We are off for the first train ride of the day.

 

There is our ride, waiting patiently for us in Nagasaki’s new train station.

 

Bullet trains are called “Shinkansen.” Literally translated it means “new trunk line” and Kathleen says that’s to differentiate it from the older British technology that Japan had been using for railroads. Japan began developing high-speed rail in the 1930s but the project got derailed for a while during World War II. Interest revived in the 1950s and high speed rail was implemented in time for the 1964 Tokyo Olympics.

 

We just happened to be seated in the very newest version of a Shinkansen car. They began using them in September of this year, and even now the car smelled nice.

 

There's a nice amount of room for wheelchairs.

 

Nicely upholstered, comfortable, and polished wood armrests.

 

Kathleen and Kaori are admiring the nice artwork.

 

Nice artwork over here.

 

And this is nice too.

 

Even the toilets are nice.

 

Bill likes nice.

 

There wasn’t much to look at as we rode along.

 

This is probably the worst weather of the trip, and it waited until the last day. Nice planning, Road Scholar!

 

There was a Umegae Mochi shop at one of the stations where we changed trains.

 

Watch him make the little pastries.

 

Umegae Mochi is Dazaifu's popular local specialty rice cake with azuki bean filling. This traditional cake has an imprint of Japanese plum blossom on it as its signature. They are available at various shops along the sando pathway leading to Dazaifu Tenman-gu Shrine. I just had to try one.

 

The filling is sugary bean paste. Was it good? Well, I ate some of it.

 

Road Scholar provided us with Pasmo cards and we each used ours to travel on subways, buses and occasional trains. They worked throughout the country and came in very handy. We would just swipe them as we boarded a bus and swipe them again as we left the bus and money was deducted from the card. Kaori kept them charged up so we didn’t run out of cash on the card.

 

Let’s all swipe our Pasmo cards.

 

And head off to Dazaifu, the old Western capital of Japan.

 

It was a colorfully decorated train.

 

Lots of tourists come this way.

 

Even the sidewalk is decorated… With plum tree blossoms.

 

People come from all over Japan to the shrine here, even on miserable rainy days.

 

I have never seen a Starbucks coffee shop that looks quite like this.

 

All these people are here to visit a shrine dedicated to Sugawara Michizane, a 9th-century scholar and politician who was exiled by his political rivals from Kyoto, Japan’s ancient capital, to Dazaifu in Kyushu, southwestern Japan. Michizane was also a poet, and upon arrival here he wrote a poem about his favorite plum tree back in Kyoto which he missed terribly.

Legend has it that the tree loved by Sugawara Michizane flew from his residence in Kyoto to Dazaifu to be with him in exile.

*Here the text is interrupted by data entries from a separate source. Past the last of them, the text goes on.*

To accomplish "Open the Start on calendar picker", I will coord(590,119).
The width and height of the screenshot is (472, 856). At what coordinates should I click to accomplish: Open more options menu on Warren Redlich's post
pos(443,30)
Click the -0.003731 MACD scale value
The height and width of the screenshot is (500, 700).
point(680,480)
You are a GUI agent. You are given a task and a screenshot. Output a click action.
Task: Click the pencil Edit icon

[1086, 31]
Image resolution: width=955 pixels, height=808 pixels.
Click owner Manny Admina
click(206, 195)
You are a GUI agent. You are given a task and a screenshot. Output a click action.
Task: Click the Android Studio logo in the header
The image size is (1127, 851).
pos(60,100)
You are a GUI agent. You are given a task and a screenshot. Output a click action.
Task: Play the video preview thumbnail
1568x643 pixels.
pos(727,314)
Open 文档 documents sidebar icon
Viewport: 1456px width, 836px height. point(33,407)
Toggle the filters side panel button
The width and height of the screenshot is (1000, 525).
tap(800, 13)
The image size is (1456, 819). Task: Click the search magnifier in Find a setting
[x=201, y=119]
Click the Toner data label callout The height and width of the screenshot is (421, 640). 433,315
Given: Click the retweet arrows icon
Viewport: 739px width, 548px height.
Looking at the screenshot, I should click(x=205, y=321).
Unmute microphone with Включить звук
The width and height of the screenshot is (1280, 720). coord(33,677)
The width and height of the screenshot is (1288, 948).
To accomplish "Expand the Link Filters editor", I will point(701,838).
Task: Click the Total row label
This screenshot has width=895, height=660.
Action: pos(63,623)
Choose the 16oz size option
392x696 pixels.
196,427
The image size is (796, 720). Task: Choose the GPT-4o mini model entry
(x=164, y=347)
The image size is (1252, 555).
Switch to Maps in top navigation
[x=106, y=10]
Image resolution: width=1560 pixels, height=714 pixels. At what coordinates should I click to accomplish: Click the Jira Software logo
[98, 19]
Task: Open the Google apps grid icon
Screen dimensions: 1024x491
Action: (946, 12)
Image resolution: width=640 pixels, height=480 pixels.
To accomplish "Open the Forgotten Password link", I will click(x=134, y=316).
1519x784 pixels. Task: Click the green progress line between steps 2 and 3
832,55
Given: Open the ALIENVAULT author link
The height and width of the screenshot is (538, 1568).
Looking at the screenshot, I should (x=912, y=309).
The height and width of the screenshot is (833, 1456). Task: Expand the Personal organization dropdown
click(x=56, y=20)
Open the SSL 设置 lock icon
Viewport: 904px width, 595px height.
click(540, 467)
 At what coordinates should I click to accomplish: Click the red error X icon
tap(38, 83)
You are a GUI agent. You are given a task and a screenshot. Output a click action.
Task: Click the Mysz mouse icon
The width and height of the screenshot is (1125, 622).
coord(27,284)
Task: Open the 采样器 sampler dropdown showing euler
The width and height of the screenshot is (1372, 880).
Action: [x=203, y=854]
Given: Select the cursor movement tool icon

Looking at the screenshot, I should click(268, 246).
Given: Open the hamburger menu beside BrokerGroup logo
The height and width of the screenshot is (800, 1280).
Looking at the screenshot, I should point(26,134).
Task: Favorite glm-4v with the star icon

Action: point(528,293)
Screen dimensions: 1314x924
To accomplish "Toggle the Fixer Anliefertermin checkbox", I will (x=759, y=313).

And now there are plum trees planted throughout the grounds of the shrine. They say that when they bloom in the spring they are beautiful. Well, they are not blooming today.

 

There’s a museum here.

 

A big one, and very modern.

 

At the entrance there’s a place to lock your umbrella. The Japanese think of everything.

 

Let's go inside.

 

That’s a diorama that shows the scope of this building.

 

This place is really big and really fancy.

 

They're even featuring an exhibit on Pompeii but that's in Italy and therefore not on our itinerary.

 

So let's focus on Japanese historical artifacts.

 

The Japanese collections cover the history of Kyushu (the Japanese island we are on) from prehistory to the Meiji era with particular emphasis on the rich history of cultural exchange between Kyushu and neighboring China and Korea.

 

There's a temple diorama.

 

That pottery dates to somewhere between 5000 and 4000 BC

 

Ancient art.

 

That is a reproduction of a funeral urn. A king was buried inside about 4000 years ago.

 

Those are reproductions of the treasure buried with him.

 

The old clay mare.

 

That's a bell.

 

And those dragons on top of the bell are apparently trying to eat it.

 

A wooden anchor for a wooden ship.

 

A Christian shrine!

 

Back in the 19th century the Japanese were already serving food and itty-bitty cups.

 

That guy was a decoration on the eave of a building.

 

I wouldn't mind having a set of dishes like that.

 

A fancy old kimono.

 

Beautiful ceramics.

 

And that, believe it or not, is a colander.

 

It's a prehistoric stump.

 

The rain has stopped for a little while, so let’s go look at the grounds.

 

The fall colors are nice over there, but the plants in the pond probably look  nicer in summer.

 

There are a lot of people here today.

 

It's a holiday.  Japanese Labor Day, believe it or not.

 

But if you look in the right direction, you can sort of get an idea for how peaceful this place would be if it weren’t for the mob that is here today.

 

See what I mean?

 

But Bill isn't going to let a few tourists spoil things.

 

He'll just keep looking over this way.

 

But say, what's this?

 

Sugawara Michizane (845–903), the plum tree guy, was an important historical figure of Japan that any Japanese person would recognize. He was a scholar in Kyoto during the Heian period, and was recognized as an outstanding politician-- promoted to the second post in the Imperial Court, Minister of the Right. However, others grew jealous of Michizane and conspired against him, getting him demoted and sent to Dazaifu. Here is where he lived in poverty, growing so thin you could almost see right through him. Michizane died at the age of 59, just two years after arriving at Dazaifu.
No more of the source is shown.